## Work required
Extract all records. Keep each one exact.

BEGIN

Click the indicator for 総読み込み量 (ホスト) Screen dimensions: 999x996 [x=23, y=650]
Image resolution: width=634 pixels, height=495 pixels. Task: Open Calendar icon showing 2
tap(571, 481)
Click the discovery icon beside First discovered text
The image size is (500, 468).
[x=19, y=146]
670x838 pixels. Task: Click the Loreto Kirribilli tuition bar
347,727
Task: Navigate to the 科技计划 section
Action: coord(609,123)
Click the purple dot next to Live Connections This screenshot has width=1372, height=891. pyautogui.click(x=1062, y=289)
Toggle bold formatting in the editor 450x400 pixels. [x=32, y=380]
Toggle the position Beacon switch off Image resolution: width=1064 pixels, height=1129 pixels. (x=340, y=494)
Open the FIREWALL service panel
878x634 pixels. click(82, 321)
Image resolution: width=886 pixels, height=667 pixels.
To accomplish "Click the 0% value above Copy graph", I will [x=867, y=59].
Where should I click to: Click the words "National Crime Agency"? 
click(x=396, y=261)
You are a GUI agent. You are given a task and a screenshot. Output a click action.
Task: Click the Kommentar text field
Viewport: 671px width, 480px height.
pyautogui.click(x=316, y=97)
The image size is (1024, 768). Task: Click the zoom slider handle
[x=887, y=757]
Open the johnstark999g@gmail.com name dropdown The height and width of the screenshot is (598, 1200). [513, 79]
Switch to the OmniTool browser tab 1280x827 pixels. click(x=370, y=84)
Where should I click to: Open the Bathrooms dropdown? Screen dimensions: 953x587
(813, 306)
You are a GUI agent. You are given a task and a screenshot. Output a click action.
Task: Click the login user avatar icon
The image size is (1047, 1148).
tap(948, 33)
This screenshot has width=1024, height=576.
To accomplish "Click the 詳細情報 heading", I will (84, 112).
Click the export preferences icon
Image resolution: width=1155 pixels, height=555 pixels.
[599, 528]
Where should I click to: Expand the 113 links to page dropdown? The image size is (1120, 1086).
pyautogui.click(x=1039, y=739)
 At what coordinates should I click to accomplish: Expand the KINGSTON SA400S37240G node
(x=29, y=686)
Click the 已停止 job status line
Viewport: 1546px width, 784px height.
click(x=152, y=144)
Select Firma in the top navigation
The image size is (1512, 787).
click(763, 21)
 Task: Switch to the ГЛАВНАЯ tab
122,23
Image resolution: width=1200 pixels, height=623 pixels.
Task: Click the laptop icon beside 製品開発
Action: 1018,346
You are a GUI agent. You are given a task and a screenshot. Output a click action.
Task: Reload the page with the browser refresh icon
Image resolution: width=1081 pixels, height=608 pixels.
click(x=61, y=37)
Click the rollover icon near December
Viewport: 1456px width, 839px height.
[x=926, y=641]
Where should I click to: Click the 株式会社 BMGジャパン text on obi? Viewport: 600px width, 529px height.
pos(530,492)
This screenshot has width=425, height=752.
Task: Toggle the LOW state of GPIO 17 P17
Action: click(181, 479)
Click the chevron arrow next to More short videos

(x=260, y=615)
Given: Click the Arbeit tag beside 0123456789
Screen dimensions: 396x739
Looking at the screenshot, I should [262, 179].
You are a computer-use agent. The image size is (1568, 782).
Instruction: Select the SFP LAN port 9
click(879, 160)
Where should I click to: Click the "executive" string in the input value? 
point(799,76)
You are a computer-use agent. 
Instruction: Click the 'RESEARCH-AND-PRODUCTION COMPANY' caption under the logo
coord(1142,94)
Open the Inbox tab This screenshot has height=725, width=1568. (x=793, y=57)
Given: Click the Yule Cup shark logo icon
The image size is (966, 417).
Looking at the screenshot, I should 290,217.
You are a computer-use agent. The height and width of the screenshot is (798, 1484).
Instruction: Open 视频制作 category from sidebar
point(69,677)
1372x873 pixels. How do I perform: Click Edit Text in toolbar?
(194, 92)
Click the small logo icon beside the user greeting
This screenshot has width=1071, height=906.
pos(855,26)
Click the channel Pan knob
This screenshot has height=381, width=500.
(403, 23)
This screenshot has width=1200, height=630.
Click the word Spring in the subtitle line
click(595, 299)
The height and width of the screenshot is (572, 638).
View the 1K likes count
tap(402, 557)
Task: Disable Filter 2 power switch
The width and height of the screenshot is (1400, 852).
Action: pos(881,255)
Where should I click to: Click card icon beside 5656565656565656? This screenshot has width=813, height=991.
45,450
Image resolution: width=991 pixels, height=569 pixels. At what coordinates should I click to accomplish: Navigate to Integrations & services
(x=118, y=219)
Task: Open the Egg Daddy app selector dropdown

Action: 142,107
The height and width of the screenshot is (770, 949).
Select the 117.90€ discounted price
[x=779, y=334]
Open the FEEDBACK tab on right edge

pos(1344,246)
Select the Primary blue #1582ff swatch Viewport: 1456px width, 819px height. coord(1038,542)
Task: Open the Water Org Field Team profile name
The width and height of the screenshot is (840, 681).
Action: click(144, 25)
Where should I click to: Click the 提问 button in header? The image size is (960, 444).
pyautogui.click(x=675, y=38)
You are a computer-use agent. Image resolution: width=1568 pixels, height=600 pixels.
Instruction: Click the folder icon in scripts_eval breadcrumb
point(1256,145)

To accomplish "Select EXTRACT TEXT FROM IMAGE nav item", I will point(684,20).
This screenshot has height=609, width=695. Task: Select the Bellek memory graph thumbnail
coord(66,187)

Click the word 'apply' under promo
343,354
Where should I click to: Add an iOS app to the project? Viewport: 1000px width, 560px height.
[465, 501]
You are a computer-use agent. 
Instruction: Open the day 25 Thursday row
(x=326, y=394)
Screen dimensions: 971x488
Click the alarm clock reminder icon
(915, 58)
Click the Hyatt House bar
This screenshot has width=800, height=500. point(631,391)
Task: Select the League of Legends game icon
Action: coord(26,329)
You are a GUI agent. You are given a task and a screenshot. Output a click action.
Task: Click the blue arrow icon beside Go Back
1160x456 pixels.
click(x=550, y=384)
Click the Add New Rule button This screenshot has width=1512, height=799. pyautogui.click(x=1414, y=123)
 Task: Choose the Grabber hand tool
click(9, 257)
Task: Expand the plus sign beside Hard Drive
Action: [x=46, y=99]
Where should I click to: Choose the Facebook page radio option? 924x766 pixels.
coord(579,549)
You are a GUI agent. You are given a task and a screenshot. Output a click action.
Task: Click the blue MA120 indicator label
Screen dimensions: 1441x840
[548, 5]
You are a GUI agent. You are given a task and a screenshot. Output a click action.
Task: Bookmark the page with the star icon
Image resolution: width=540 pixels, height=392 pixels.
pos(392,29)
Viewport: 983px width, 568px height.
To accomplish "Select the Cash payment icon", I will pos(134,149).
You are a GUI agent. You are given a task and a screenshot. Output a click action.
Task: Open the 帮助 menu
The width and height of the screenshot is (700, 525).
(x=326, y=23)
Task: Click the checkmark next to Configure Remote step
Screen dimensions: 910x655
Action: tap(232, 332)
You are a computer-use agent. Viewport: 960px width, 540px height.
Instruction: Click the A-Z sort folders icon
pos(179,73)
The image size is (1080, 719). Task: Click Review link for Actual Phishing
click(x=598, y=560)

END

## Answer to this exercise
Click the indicator for 総読み込み量 (ホスト) Screen dimensions: 999x996 [x=23, y=650]
Image resolution: width=634 pixels, height=495 pixels. Task: Open Calendar icon showing 2
tap(571, 481)
Click the discovery icon beside First discovered text
The image size is (500, 468).
[x=19, y=146]
670x838 pixels. Task: Click the Loreto Kirribilli tuition bar
347,727
Task: Navigate to the 科技计划 section
Action: coord(609,123)
Click the purple dot next to Live Connections This screenshot has width=1372, height=891. pyautogui.click(x=1062, y=289)
Toggle bold formatting in the editor 450x400 pixels. [x=32, y=380]
Toggle the position Beacon switch off Image resolution: width=1064 pixels, height=1129 pixels. (x=340, y=494)
Open the FIREWALL service panel
878x634 pixels. click(82, 321)
Image resolution: width=886 pixels, height=667 pixels.
To accomplish "Click the 0% value above Copy graph", I will [x=867, y=59].
Where should I click to: Click the words "National Crime Agency"? 
click(x=396, y=261)
You are a GUI agent. You are given a task and a screenshot. Output a click action.
Task: Click the Kommentar text field
Viewport: 671px width, 480px height.
pyautogui.click(x=316, y=97)
The image size is (1024, 768). Task: Click the zoom slider handle
[x=887, y=757]
Open the johnstark999g@gmail.com name dropdown The height and width of the screenshot is (598, 1200). [513, 79]
Switch to the OmniTool browser tab 1280x827 pixels. click(x=370, y=84)
Where should I click to: Open the Bathrooms dropdown? Screen dimensions: 953x587
(813, 306)
You are a GUI agent. You are given a task and a screenshot. Output a click action.
Task: Click the login user avatar icon
The image size is (1047, 1148).
tap(948, 33)
This screenshot has width=1024, height=576.
To accomplish "Click the 詳細情報 heading", I will (84, 112).
Click the export preferences icon
Image resolution: width=1155 pixels, height=555 pixels.
[599, 528]
Where should I click to: Expand the 113 links to page dropdown? The image size is (1120, 1086).
pyautogui.click(x=1039, y=739)
 At what coordinates should I click to accomplish: Expand the KINGSTON SA400S37240G node
(x=29, y=686)
Click the 已停止 job status line
Viewport: 1546px width, 784px height.
click(x=152, y=144)
Select Firma in the top navigation
The image size is (1512, 787).
click(763, 21)
 Task: Switch to the ГЛАВНАЯ tab
122,23
Image resolution: width=1200 pixels, height=623 pixels.
Task: Click the laptop icon beside 製品開発
Action: 1018,346
You are a GUI agent. You are given a task and a screenshot. Output a click action.
Task: Reload the page with the browser refresh icon
Image resolution: width=1081 pixels, height=608 pixels.
click(x=61, y=37)
Click the rollover icon near December
Viewport: 1456px width, 839px height.
[x=926, y=641]
Where should I click to: Click the 株式会社 BMGジャパン text on obi? Viewport: 600px width, 529px height.
pos(530,492)
This screenshot has width=425, height=752.
Task: Toggle the LOW state of GPIO 17 P17
Action: click(181, 479)
Click the chevron arrow next to More short videos

(x=260, y=615)
Given: Click the Arbeit tag beside 0123456789
Screen dimensions: 396x739
Looking at the screenshot, I should [262, 179].
You are a computer-use agent. The image size is (1568, 782).
Instruction: Select the SFP LAN port 9
click(879, 160)
Where should I click to: Click the "executive" string in the input value? 
point(799,76)
You are a computer-use agent. 
Instruction: Click the 'RESEARCH-AND-PRODUCTION COMPANY' caption under the logo
coord(1142,94)
Open the Inbox tab This screenshot has height=725, width=1568. (x=793, y=57)
Given: Click the Yule Cup shark logo icon
The image size is (966, 417).
Looking at the screenshot, I should 290,217.
You are a computer-use agent. The height and width of the screenshot is (798, 1484).
Instruction: Open 视频制作 category from sidebar
point(69,677)
1372x873 pixels. How do I perform: Click Edit Text in toolbar?
(194, 92)
Click the small logo icon beside the user greeting
This screenshot has width=1071, height=906.
pos(855,26)
Click the channel Pan knob
This screenshot has height=381, width=500.
(403, 23)
This screenshot has width=1200, height=630.
Click the word Spring in the subtitle line
click(595, 299)
The height and width of the screenshot is (572, 638).
View the 1K likes count
tap(402, 557)
Task: Disable Filter 2 power switch
The width and height of the screenshot is (1400, 852).
Action: pos(881,255)
Where should I click to: Click card icon beside 5656565656565656? This screenshot has width=813, height=991.
45,450
Image resolution: width=991 pixels, height=569 pixels. At what coordinates should I click to accomplish: Navigate to Integrations & services
(x=118, y=219)
Task: Open the Egg Daddy app selector dropdown

Action: 142,107
The height and width of the screenshot is (770, 949).
Select the 117.90€ discounted price
[x=779, y=334]
Open the FEEDBACK tab on right edge

pos(1344,246)
Select the Primary blue #1582ff swatch Viewport: 1456px width, 819px height. coord(1038,542)
Task: Open the Water Org Field Team profile name
The width and height of the screenshot is (840, 681).
Action: click(144, 25)
Where should I click to: Click the 提问 button in header? The image size is (960, 444).
pyautogui.click(x=675, y=38)
You are a computer-use agent. Image resolution: width=1568 pixels, height=600 pixels.
Instruction: Click the folder icon in scripts_eval breadcrumb
point(1256,145)

To accomplish "Select EXTRACT TEXT FROM IMAGE nav item", I will point(684,20).
This screenshot has height=609, width=695. Task: Select the Bellek memory graph thumbnail
coord(66,187)

Click the word 'apply' under promo
343,354
Where should I click to: Add an iOS app to the project? Viewport: 1000px width, 560px height.
[465, 501]
You are a computer-use agent. 
Instruction: Open the day 25 Thursday row
(x=326, y=394)
Screen dimensions: 971x488
Click the alarm clock reminder icon
(915, 58)
Click the Hyatt House bar
This screenshot has width=800, height=500. point(631,391)
Task: Select the League of Legends game icon
Action: coord(26,329)
You are a GUI agent. You are given a task and a screenshot. Output a click action.
Task: Click the blue arrow icon beside Go Back
1160x456 pixels.
click(x=550, y=384)
Click the Add New Rule button This screenshot has width=1512, height=799. pyautogui.click(x=1414, y=123)
 Task: Choose the Grabber hand tool
click(9, 257)
Task: Expand the plus sign beside Hard Drive
Action: [x=46, y=99]
Where should I click to: Choose the Facebook page radio option? 924x766 pixels.
coord(579,549)
You are a GUI agent. You are given a task and a screenshot. Output a click action.
Task: Click the blue MA120 indicator label
Screen dimensions: 1441x840
[548, 5]
You are a GUI agent. You are given a task and a screenshot. Output a click action.
Task: Bookmark the page with the star icon
Image resolution: width=540 pixels, height=392 pixels.
pos(392,29)
Viewport: 983px width, 568px height.
To accomplish "Select the Cash payment icon", I will pos(134,149).
You are a GUI agent. You are given a task and a screenshot. Output a click action.
Task: Open the 帮助 menu
The width and height of the screenshot is (700, 525).
(x=326, y=23)
Task: Click the checkmark next to Configure Remote step
Screen dimensions: 910x655
Action: tap(232, 332)
You are a computer-use agent. Viewport: 960px width, 540px height.
Instruction: Click the A-Z sort folders icon
pos(179,73)
The image size is (1080, 719). Task: Click Review link for Actual Phishing
click(x=598, y=560)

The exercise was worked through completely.